Cooking and cleaning, traditionally ‘women’s work’, is everybody’s work. And perhaps the current paradigm pushes some of us to do that. Certainly it has caught the imagination of many creative men who seem happy to put on the apron after a hard day’s work, something they wouldn’t have been able to do in the straitjacketed gender roles of another time. But in part, much of this culinary enthusiasm has become another indicator of class and social mobility. It is what makes us one of the ‘global modern’, an eminently enviable association with strong social benefits, amongst those who understand and consume global cuisines, know their wines and their kadai from the cloche.
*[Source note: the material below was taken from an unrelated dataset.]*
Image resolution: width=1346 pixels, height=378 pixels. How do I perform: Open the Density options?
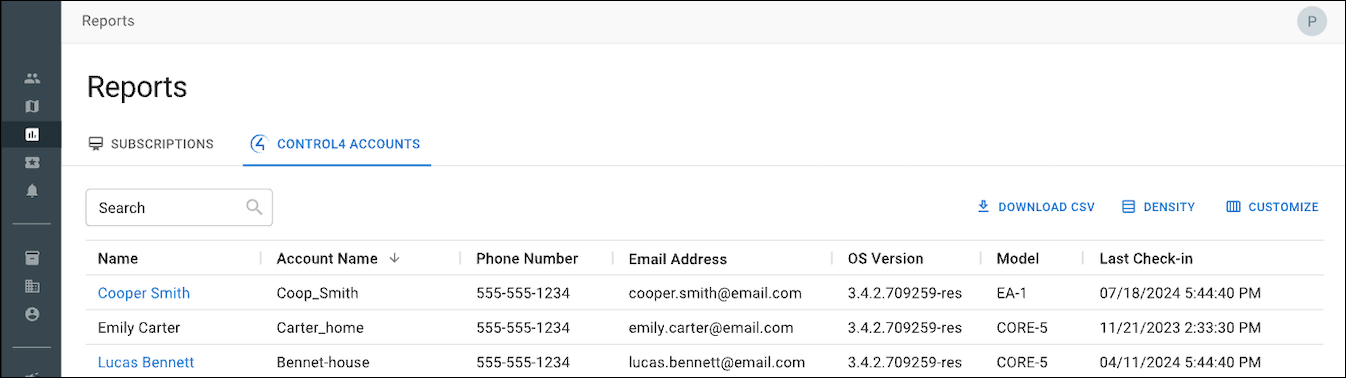tap(1158, 207)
It is also driven by a market that has become a strange beast in itself: the current craze for cupcakes can be traced to the same series Sex and the City when a particular cupcake shop was featured on the show becoming hugely popular in New York and starting a global boom in cupcake consumption!
I’m wary the most though that all this sexing up domesticity will lead to a new sort of gendering of cooking: ‘how to be a domestic goddess’, the title of Nigella’s book, is a reminder of domestic manuals in colonial times that used to be published in regional languages for married women to teach them how to be precisely that. A book I chanced upon on the online store Flipkart is an anthology of translated selections from nine ancient Bengali domestic manuals called ‘How to be the goddess of your home’. New wine, old bottle? Enough to make me a little cynical about the new expectations coming around: good daughter, good wife, career woman, super mom, yummy mummy, soccer mom, now I have to measure up to Nigella and become a domestic goddess? I would rather take a step back, and remind myself, also in Nigella’s words, that ultimately ‘a cake is just a cake’.